From: Brooke Clarke <[EMAIL PROTECTED]>
Subject: [time-nuts] DC Voltage Ramp?
Date: Sat, 03 Sep 2005 15:30:10 -0700
Message-ID: <[EMAIL PROTECTED]>

Hi:

Hi Brooke,

The actual oscillator that provides the output from a Cesium standard is
  in fact a crystal whose fine tuning voltage has been locked to the
Cesium source.

If the oscillator was run standalone and it's aging rate determined by
using GPS then if the proper voltage ramp was applied the output would
be very close to a Cesium source.  This may be a linear or parabolic
ramp.

It would be a bit of both actually. But not quite, the aging is not as simple
that it is fully wrapped inside the model of a fixed drift rate. Proper
stabilizing of the crystal temperature simplifies the model alot thought,
since shift in temperature would not have the crystal beging a new aging
period. Infact, you don't want to drive the crystal until you have it
stabilized on temperature to avoid drift. Some measurement apparatous actually will not turn on until the crystal heating has been on for sufficient time,
when it has only then the power button works.

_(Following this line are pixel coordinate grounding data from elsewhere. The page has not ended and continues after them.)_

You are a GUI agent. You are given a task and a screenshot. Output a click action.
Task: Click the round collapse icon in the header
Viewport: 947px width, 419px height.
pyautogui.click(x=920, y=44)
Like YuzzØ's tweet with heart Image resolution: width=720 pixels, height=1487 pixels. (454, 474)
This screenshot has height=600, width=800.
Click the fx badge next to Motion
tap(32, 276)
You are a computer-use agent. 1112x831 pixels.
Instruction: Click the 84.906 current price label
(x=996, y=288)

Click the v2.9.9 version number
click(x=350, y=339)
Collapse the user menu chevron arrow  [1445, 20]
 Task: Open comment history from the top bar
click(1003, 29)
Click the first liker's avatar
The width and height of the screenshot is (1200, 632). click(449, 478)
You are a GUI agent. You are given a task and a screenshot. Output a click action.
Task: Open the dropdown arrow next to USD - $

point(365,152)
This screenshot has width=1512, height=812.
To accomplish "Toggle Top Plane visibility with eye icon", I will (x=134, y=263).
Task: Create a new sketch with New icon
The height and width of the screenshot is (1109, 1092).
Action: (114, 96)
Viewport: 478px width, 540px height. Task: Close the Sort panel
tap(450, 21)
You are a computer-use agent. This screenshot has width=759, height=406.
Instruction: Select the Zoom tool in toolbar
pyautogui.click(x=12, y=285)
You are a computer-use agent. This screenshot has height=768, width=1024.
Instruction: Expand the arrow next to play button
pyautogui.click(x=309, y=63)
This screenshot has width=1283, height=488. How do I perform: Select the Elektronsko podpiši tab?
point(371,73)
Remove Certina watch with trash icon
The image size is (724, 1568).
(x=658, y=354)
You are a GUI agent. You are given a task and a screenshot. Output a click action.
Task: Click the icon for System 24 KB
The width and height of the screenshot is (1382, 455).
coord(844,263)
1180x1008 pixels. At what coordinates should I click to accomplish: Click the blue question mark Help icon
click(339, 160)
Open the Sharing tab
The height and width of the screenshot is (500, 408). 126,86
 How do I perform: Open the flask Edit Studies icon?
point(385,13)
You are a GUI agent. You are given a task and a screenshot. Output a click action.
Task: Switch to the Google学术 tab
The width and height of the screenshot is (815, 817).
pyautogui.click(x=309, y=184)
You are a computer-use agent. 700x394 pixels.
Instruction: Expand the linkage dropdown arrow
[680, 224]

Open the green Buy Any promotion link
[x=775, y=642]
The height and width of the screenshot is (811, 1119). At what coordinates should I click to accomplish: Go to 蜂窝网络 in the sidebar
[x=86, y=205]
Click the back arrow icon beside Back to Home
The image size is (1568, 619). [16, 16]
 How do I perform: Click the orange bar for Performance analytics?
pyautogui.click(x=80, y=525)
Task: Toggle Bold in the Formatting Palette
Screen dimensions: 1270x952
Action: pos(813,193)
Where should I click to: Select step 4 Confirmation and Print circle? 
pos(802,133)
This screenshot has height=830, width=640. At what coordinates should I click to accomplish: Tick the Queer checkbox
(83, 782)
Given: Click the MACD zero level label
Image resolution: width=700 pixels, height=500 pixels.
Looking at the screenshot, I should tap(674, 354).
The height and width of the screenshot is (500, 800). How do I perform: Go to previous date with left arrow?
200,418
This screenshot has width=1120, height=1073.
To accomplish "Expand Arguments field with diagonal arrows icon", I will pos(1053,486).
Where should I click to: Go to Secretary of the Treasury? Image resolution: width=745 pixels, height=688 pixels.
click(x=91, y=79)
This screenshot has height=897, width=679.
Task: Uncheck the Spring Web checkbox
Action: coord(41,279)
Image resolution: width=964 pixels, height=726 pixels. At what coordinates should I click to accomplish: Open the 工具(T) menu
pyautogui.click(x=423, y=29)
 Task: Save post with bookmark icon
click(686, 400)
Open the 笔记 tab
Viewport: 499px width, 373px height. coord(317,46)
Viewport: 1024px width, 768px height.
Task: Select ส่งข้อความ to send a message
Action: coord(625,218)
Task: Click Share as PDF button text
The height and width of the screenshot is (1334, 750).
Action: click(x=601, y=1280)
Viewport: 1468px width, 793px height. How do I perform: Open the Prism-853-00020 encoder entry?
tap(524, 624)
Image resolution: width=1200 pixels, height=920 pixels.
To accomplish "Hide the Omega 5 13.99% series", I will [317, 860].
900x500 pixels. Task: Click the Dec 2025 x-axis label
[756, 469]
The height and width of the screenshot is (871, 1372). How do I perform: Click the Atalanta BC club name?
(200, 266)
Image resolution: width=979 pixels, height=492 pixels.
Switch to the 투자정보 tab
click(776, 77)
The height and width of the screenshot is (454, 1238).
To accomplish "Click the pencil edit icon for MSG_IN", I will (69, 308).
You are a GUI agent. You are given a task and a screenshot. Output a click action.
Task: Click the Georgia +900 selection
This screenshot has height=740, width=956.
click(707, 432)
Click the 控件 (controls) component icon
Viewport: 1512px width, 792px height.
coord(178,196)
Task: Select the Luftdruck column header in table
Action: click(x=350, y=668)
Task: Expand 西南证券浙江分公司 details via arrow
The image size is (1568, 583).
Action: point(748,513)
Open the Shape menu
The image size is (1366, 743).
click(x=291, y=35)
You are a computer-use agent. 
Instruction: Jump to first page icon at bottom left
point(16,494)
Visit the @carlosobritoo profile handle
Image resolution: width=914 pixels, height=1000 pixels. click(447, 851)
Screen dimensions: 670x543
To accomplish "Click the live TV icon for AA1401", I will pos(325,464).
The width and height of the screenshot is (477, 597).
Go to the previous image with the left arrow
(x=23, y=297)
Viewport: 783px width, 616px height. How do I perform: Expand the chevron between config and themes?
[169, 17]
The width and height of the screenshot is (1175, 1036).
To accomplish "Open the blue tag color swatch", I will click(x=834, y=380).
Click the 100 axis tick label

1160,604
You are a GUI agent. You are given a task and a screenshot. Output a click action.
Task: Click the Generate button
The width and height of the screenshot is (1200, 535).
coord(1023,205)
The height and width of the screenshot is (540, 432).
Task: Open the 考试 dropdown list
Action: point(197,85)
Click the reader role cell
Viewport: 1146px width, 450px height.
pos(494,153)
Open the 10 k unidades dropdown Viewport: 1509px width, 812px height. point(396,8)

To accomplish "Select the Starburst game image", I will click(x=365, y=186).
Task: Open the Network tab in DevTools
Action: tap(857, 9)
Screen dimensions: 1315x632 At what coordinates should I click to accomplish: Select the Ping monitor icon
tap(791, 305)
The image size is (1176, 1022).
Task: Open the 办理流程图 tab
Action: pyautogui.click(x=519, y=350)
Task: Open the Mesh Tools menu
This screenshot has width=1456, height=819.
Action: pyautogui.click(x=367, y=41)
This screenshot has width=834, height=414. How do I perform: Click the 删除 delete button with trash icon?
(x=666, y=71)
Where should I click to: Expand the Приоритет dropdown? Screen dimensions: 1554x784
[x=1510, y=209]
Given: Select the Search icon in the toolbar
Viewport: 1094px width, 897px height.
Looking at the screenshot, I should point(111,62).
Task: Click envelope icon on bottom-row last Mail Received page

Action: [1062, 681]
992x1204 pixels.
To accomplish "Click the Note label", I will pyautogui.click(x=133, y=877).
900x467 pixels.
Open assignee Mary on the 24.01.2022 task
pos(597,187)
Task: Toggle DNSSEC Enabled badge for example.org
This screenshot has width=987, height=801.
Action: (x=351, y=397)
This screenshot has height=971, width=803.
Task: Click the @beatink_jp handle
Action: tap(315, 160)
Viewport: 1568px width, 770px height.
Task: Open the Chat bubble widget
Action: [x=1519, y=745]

 An example is plotted at: http://www.rt66.com/%7Eshera/index_fs.htm
but for Cesium quality the tuning voltage needs orders of magnitude
smaller steps.

The problem is coming up with the voltage ramp.  I hear that the Austron
2010B Disciplined Oscillator has steps that are too crude.  Has anyone
come up with a viable way to do this?

Have you read about HPs SmartClock technology? If not, this is a good time to
do that.

The HP Z3801A contains the SmartClock technology, and it sure monitors quite
alot of things. Mine seems to fail to converge into tighter specs thought.

In a simple model, you compensate for frequency error (linear phase ramp) and frequency drift (parabolic phase ramp). In a little more complex model, you compensate for the temperature dependence. In an even more complex model, you
compensate for the aging process, the magnetic field etc.